リハビリテーションの社会化が始まっている

2025年に向けて地域包括ケアシステムの構築が加速している。病床削減、医療の機能分担、在宅限界点の向上、医療と介護の連携、チームアプローチ推進・・・・など医療と介護を取り囲む環境は激変している。あれも、これも地域包括ケアに向けた施策である。

今日の医療行政の変化は、2000年に導入された介護保険制度導入が起点となっている。介護保険制度は「介護の社会化」を目指したものであった。介護保険創設当時において、介護の社会化とは、「在宅にて家族が担ってきた介護」を、日本社会共通の問題と定義し、介護を提供する社会資源を、税金と保険料より拠出された財源によって、社会全体で担っていくものと説明された。今日では、制度上の多くの問題はあるものの、介護保険は広く一般国民に知られることになり、高齢化社会を支える重要なインフラになった。

そして、現在においては地域包括ケアシステムの構築のもと、「リハビリテーションの社会化」が進んでいる。2006年に医療保険における疾患別リハビリテーションと算定上限日数制限により、介護保険を用いたリハビリテーションが推進された。その後、2008年前後から、デイサービスや訪問看護におけるリハビリテーションサービスが盛んになり、在宅患者へのリハビリテーションのインフラが急速に整った。

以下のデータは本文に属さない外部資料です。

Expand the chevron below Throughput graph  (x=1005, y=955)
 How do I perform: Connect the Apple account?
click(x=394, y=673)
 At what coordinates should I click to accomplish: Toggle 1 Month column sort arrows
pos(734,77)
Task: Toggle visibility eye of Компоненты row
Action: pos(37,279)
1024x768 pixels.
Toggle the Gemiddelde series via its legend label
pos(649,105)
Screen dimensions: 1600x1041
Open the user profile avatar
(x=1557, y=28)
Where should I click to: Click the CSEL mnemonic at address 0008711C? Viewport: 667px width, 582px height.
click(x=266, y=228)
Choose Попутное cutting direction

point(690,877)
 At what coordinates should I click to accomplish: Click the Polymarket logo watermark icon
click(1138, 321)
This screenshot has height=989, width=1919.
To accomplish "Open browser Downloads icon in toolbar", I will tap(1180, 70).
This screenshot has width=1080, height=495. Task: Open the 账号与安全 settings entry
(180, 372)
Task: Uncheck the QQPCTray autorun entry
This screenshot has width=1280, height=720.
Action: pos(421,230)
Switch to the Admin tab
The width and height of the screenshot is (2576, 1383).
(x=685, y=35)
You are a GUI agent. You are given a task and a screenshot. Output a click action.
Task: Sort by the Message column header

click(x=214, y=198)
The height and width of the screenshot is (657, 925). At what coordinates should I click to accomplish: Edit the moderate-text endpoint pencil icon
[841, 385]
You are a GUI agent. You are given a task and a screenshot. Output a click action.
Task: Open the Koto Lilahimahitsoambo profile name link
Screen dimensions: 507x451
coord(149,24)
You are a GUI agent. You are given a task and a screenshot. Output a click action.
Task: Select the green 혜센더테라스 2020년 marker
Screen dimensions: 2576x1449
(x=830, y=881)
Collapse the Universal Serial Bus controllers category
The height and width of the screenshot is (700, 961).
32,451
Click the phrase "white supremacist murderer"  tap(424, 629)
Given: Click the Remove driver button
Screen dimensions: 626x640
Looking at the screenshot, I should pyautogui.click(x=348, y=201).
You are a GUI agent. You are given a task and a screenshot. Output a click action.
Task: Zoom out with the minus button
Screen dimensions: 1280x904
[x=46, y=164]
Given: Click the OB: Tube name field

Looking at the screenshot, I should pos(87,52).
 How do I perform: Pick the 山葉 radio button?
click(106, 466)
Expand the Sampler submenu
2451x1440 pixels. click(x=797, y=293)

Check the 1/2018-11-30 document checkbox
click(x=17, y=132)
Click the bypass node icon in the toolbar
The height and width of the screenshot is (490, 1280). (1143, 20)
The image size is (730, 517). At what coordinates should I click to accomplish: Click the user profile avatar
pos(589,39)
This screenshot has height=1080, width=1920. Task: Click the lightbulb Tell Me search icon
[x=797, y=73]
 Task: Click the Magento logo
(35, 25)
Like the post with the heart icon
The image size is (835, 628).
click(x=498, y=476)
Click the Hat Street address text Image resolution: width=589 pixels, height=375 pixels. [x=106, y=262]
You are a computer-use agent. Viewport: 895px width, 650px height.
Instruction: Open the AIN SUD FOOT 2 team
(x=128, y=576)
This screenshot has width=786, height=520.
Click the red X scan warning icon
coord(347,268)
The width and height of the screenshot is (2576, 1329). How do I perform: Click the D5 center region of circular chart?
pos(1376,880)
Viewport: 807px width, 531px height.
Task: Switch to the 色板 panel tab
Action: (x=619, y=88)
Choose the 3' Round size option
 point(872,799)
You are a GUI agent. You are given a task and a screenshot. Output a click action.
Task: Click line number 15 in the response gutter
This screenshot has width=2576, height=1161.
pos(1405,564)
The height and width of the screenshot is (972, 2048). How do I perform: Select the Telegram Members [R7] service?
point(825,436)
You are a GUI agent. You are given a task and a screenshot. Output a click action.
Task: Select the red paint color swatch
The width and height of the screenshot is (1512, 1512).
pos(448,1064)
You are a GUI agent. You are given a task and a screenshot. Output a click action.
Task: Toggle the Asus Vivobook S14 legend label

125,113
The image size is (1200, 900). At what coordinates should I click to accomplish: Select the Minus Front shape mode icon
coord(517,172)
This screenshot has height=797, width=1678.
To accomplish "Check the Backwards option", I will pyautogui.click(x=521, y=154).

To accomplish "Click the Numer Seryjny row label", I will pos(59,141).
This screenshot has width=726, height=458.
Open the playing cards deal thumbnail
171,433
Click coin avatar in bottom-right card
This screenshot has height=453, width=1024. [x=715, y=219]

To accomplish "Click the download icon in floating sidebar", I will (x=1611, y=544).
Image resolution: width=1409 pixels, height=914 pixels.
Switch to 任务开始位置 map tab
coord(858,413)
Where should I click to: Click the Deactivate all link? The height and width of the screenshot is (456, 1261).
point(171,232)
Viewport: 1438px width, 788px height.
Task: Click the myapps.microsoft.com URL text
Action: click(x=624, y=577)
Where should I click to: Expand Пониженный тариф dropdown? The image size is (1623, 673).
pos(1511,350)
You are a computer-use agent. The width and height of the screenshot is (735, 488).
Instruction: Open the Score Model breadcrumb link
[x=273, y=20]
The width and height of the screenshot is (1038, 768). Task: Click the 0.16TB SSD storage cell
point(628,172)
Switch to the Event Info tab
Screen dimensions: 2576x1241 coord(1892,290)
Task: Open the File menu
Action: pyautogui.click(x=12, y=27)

また、2017年4月までに、全国にて要支援の高齢者に対する日常生活支援総合事業が開始される。日常生活支援総合事業は、行政から委託を受けた医療法人、社会福祉法人、民間企業、ボランティアが高齢者の状況に応じたリハビリテーションや生活支援を行うものである。

在宅医療に目を向けると、病院の在院日数短縮の影響により、より重症な患者が早期に在宅に復帰するケースが増えており、医師、看護師、セラピスト、そして、介護士、家族に対してもリハビリテーションの取り組みが重要となっている。

つまり、リハビリテーションが広く国民の間で知れ渡ることになり、今後はより一般的な社会的サービスとして発展していくことが予想される。まさに、「リハビリテーションの社会化」である。

「リハビリテーションの社会化」とは、従来、医療機関や介護施設でのみ行っていたリハビリテーションを社会共通の問題と定義し、リハビリテーションを提供する社会資源を、税金と保険料より拠出された財源によって、社会全体で担っていくものと言える。

リハビリテーションの社会化により、リハビリテーションに関するサービスがあらゆるところで市場かされていく。すなわち、セラピストが活躍する場が増えていくことを意味する。
しかし、現状は85%近くのセラピストが医療機関に勤務していることから、リハビリテーションの社会化の流れは決して円滑ではない。

リハビリテーションを社会に汎用的に活かしていくためには、セラピストの知識、技術はもちろんのこと、コミュニケーション能力、マーケティング能力といったビジネススキルも要求される。

リハビリテーションが特別ではなく、当たり前の社会を作るためにセラピストは邁進する必要がある。